Um outro agravante, a meu ver, seria um certo desinteresse geral por obras antigas (dirá melhor estudos antigos) em determinadas áreas do conhecimento humano. Vejamos no terreno dos estudos lingüísticos, filológicos. Basta dizer que, numa recente conferência, a que assisti na Academia Niteroiense de Letras o filólogo Maximiano de Carvalho e Silva, professor emérito de língua portuguesa da Universidade Federal Fluminense, a certa altura de sua exposição acerca de aspectos culturais de Niterói, sobretudo a constituição dos cursos de letras e seus fundadores, mencionou o triste fato de que alunos (e bem provavelmente alguns professores universitários, diria eu) não dão tanta importância a alguns teóricos de um passado não tão remoto assim, tais como os já falecidos Said Ali, o português Herculano de Carvalho, Serafim da Silva Netto, Sílvio Elia, (vai ver até que venham a incluir o grande linguísta Mattoso Câmara Jr. e outros autores tidos por eles como desatualizados para os estudos linguísticos de hoje). Ora, isso não passa de um absurdo e de falta de alta visão diacrônica da linguística e da filologia numa época, a dos dias que correm, em que o que mais importa é o imediatismo, a sincronia de um saber afundado, algumas vezes, na superficialidade do “primado do instante”, para usar, mais uma vez, o título de um artigo meu escrito há um bom tempo.

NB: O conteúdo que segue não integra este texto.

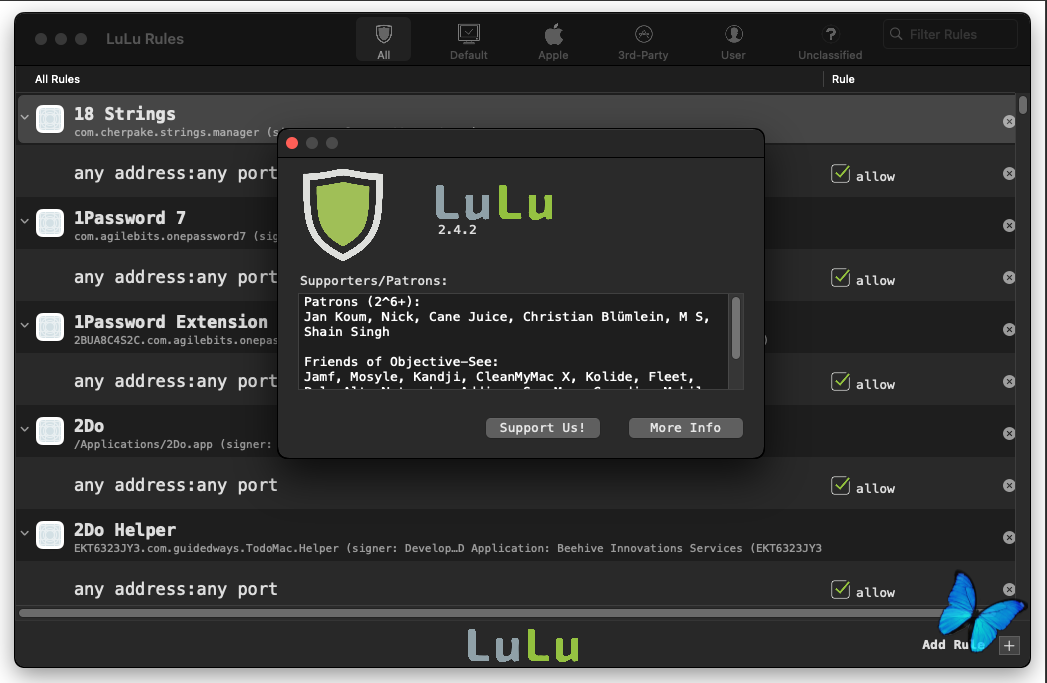Collapse the 1Password Extension group chevron
Viewport: 1047px width, 683px height.
25,325
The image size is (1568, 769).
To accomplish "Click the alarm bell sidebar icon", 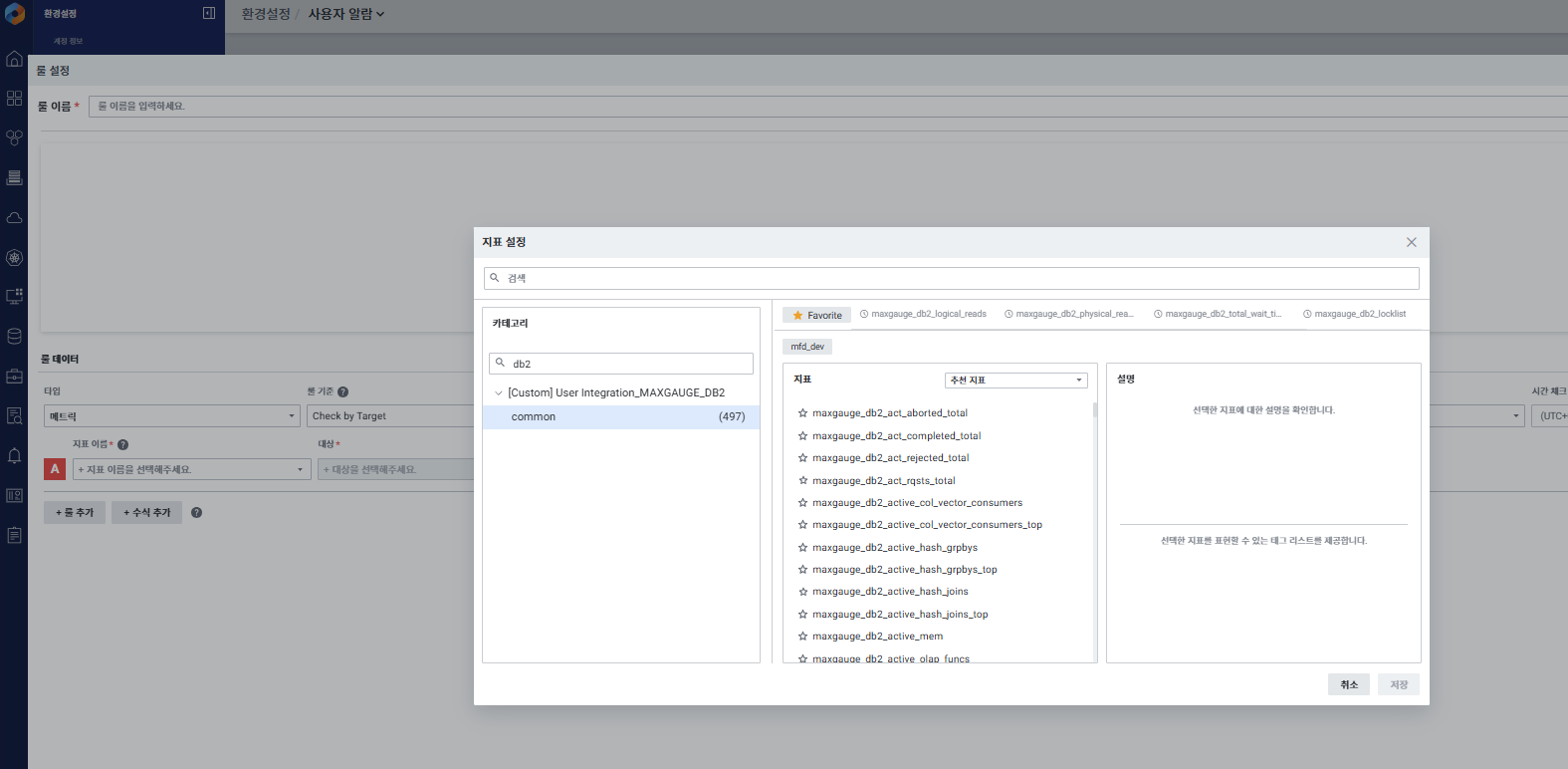I will [14, 455].
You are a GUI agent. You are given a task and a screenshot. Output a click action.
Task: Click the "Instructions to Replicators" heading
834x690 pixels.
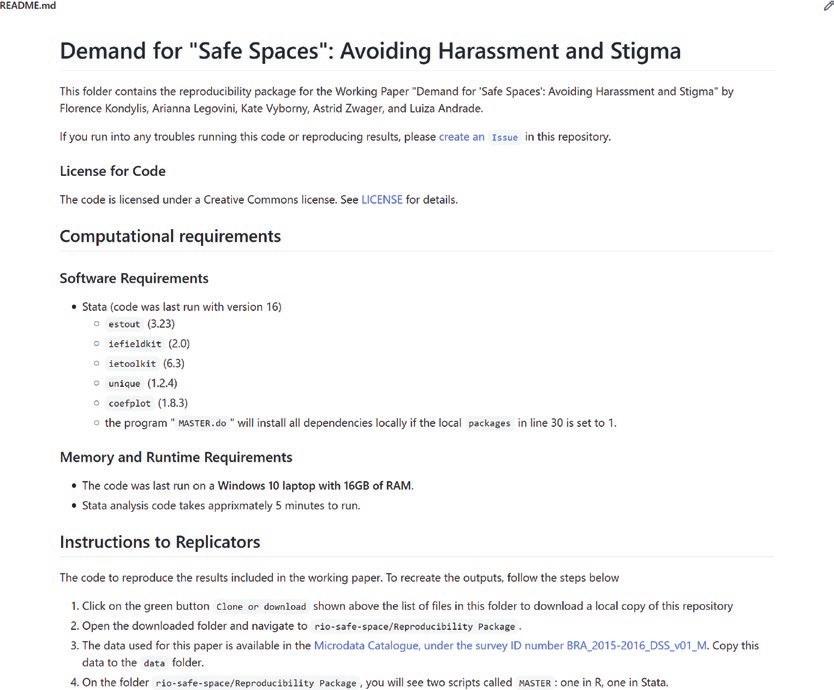point(160,543)
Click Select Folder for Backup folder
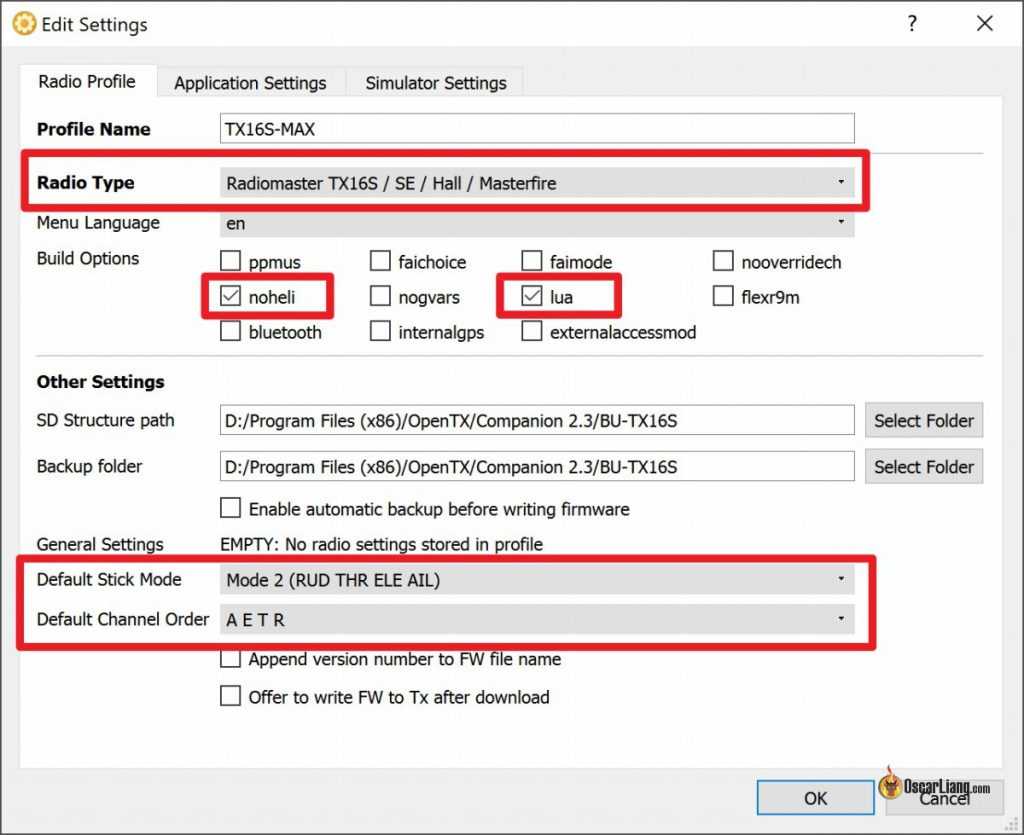Viewport: 1024px width, 835px height. coord(923,467)
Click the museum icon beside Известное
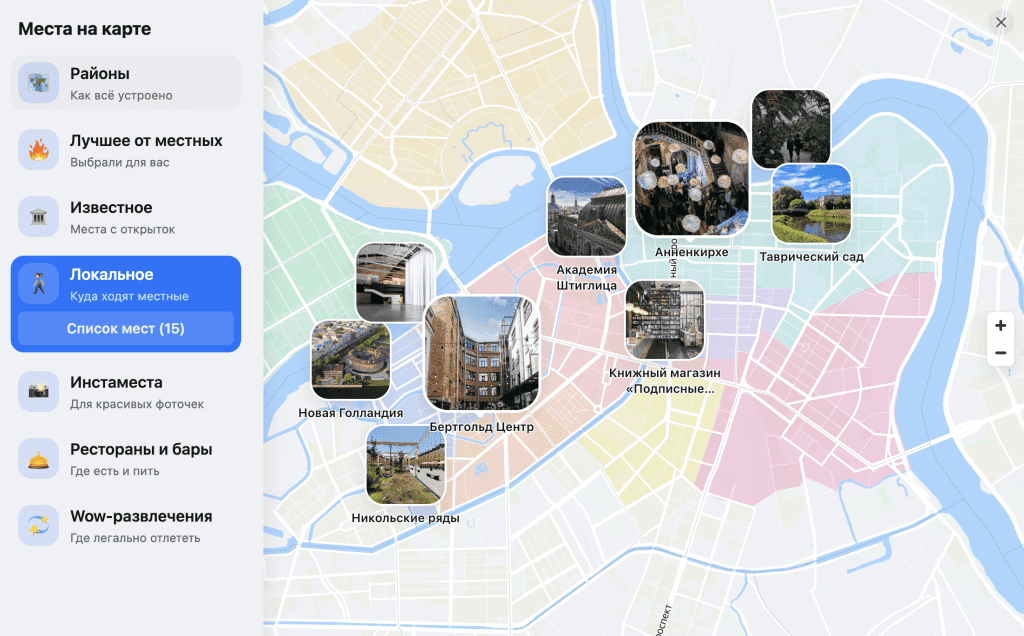This screenshot has height=636, width=1024. pos(38,217)
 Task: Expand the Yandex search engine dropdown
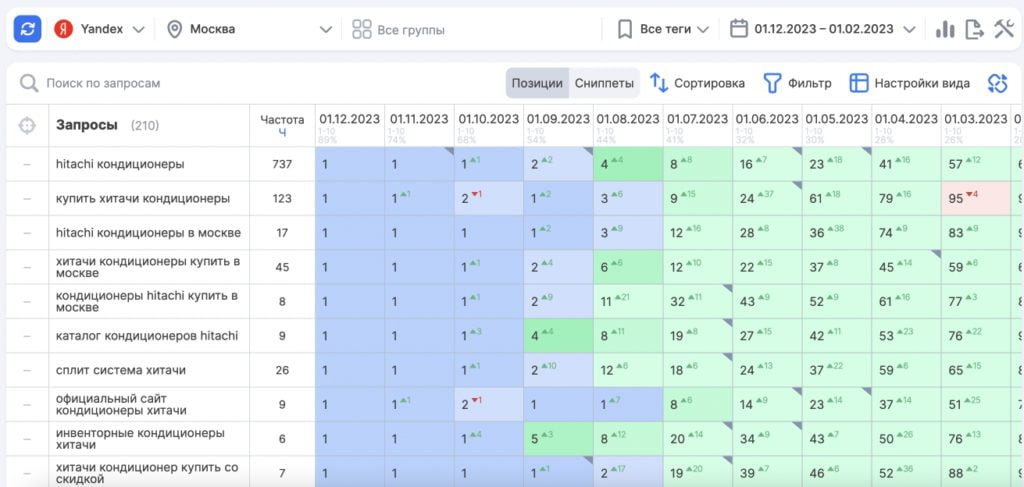100,29
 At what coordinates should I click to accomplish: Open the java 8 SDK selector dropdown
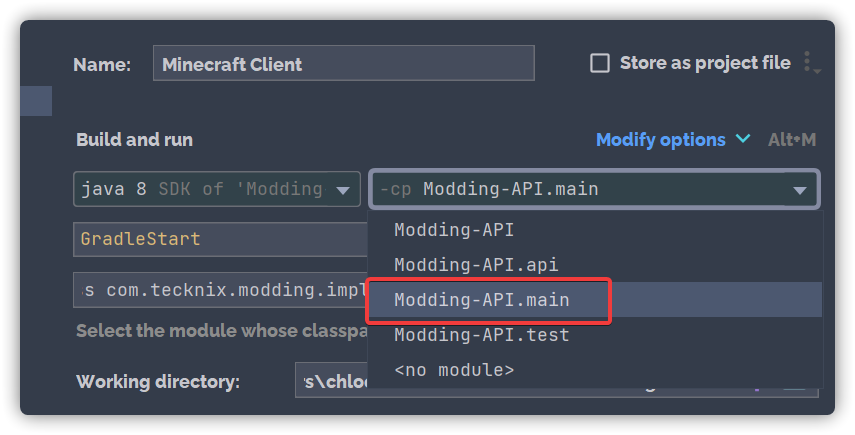[217, 189]
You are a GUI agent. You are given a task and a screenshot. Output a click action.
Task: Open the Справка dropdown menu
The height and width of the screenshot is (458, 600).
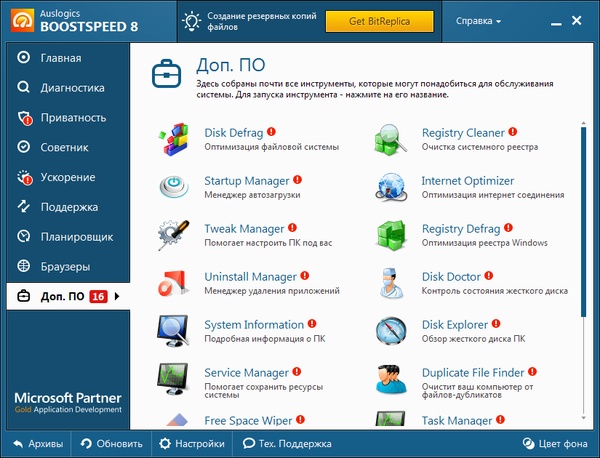[x=478, y=21]
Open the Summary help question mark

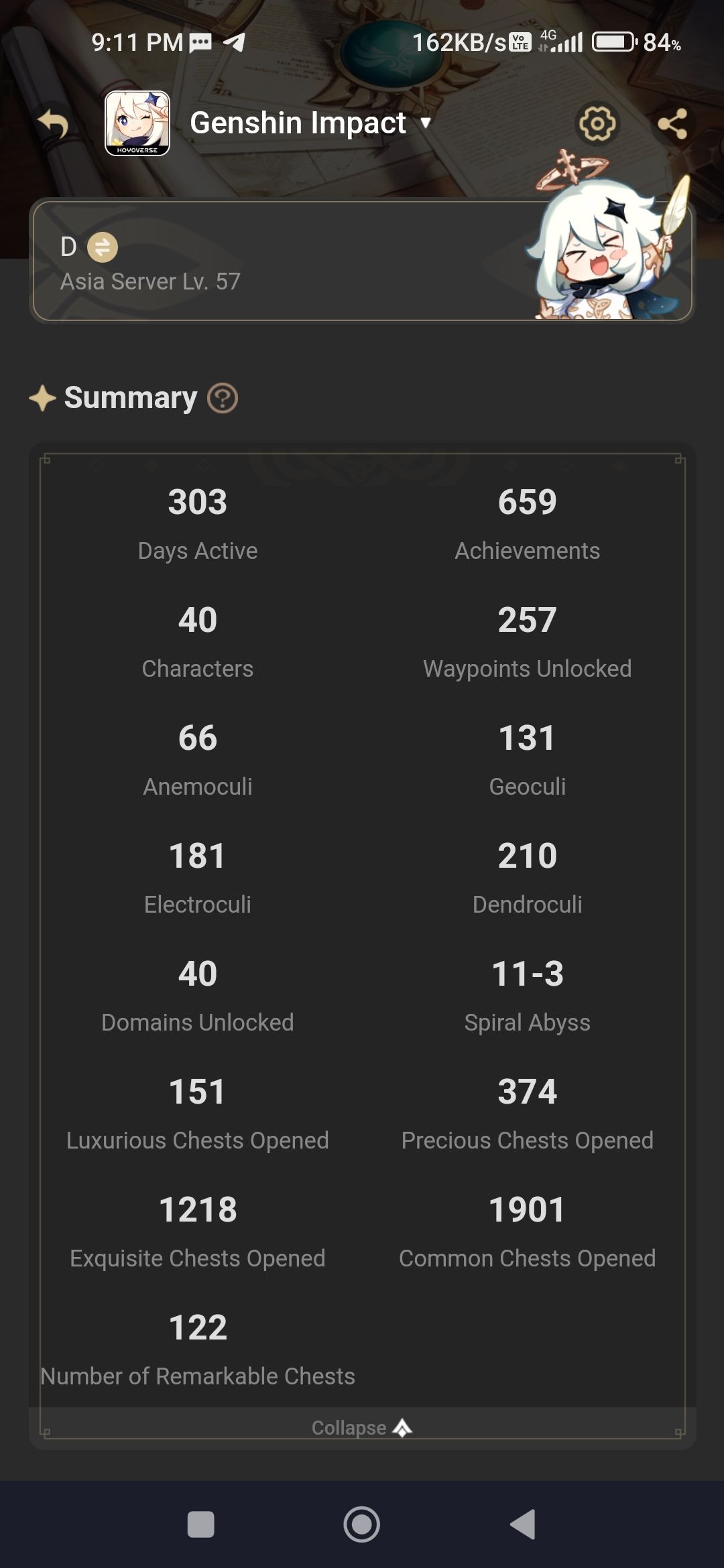222,398
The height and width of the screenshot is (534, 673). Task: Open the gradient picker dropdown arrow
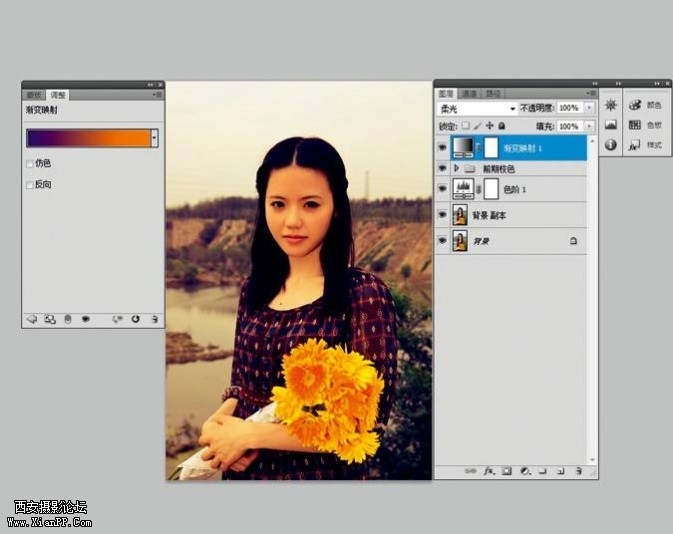154,138
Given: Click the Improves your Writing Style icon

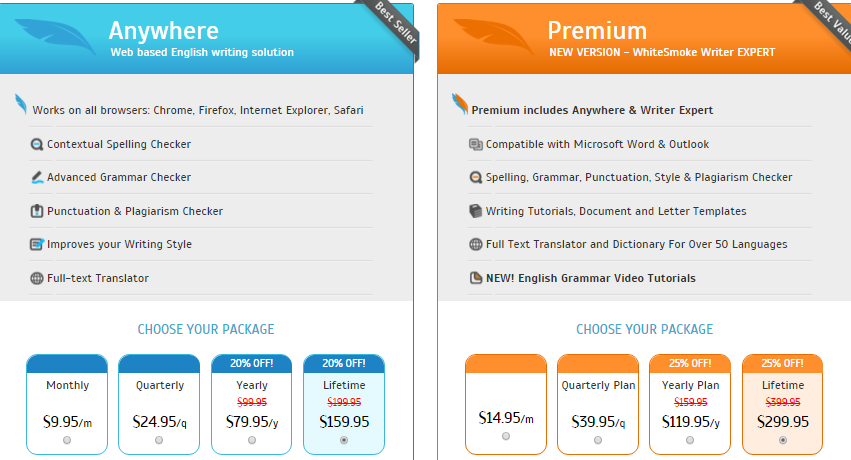Looking at the screenshot, I should pyautogui.click(x=37, y=244).
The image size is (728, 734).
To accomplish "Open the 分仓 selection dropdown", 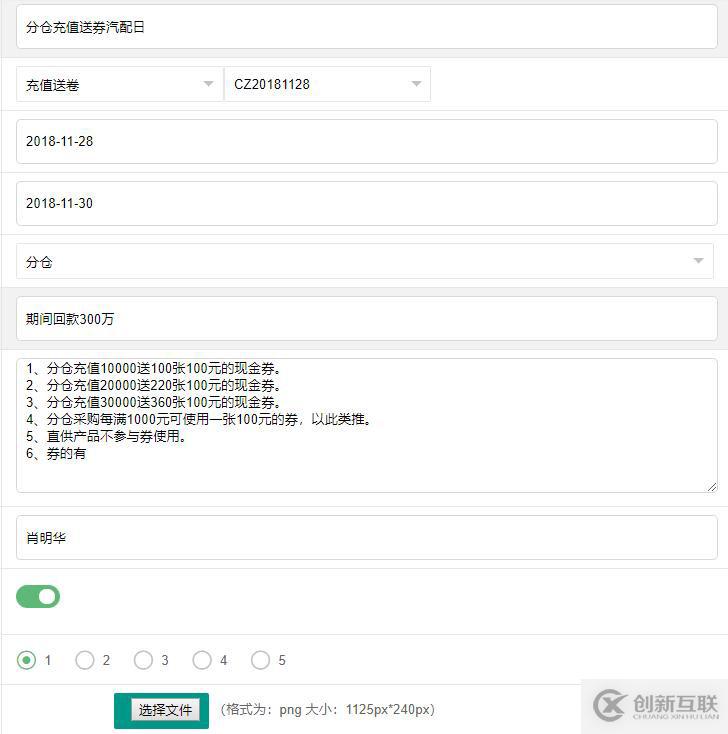I will pyautogui.click(x=365, y=261).
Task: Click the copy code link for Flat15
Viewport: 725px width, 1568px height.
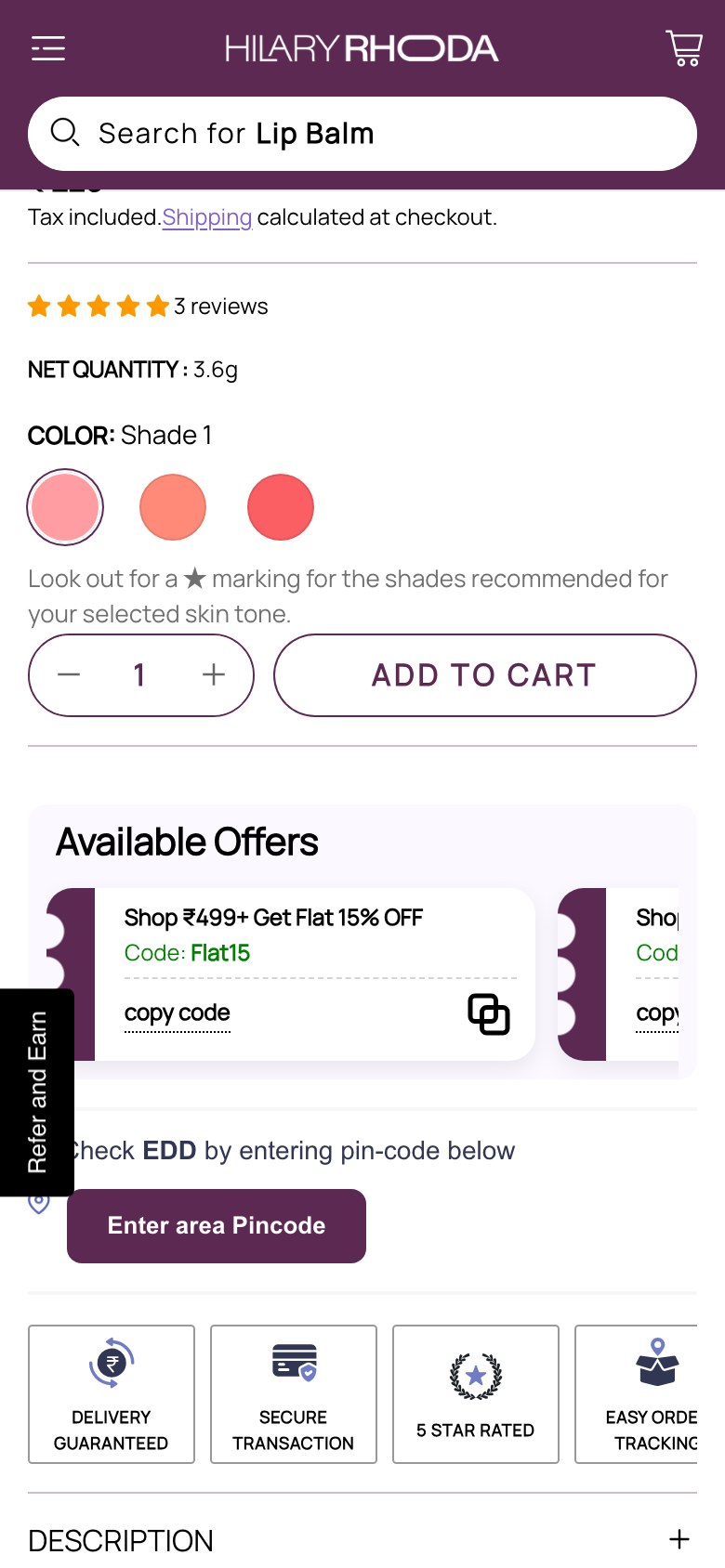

Se o aluno de letras hoje persistir em votar sentimento de indiferença pela filologia e pela história das teorias linguísticas estará construindo castelos de areia O conhecimento filológico e o estudo das humanidades clássicas nunca serão matéria morta, mas sim matéria arqueológica viva que deve ser dominada e conhecida pelas gerações atuais. Sem os estudos helênicos e latinos estará em perigo toda uma vasta cultura erudita que deverá ser cultivada por jovens estudiosos do presente. Imitemos o que seja bom neste aspecto os países adiantados da Europa e mesmo dos Estados Unidos e de certos países das outras Américas.
Enquanto isso, Germano se queixa e com razão. O custo do aluguel de espaço para um a livraria no Centro do Rio é muito caro e a tendência é encarecer mais cm as modificações que essa parte da cidade vai sofrer. Falam da construção de shopping centers. Os olhos dos senhorios vão crescendo. Business is business, friends apart! Não há amizades ou concessões de descontos quando o negócio é aluguel.
Saí da livraria um pouco triste com o que ouvi sobre a situação dos sebos e da vida do livro em geral, aí incluindo alunos, professores, pobreza de ideias, escolas públicas de baixa qualidade, desamor às grandes obras e autores e um certo enfado de estar vivendo no meio de tudo isso. Ainda bem que a 15ª Bienal do Livro no Rio de Janeiro está chegando. Aproveitemos para refletir sobre tudo isso e.... a comprar e ler os livros com o respeito que merecem. Que me perdoem a casmurrice!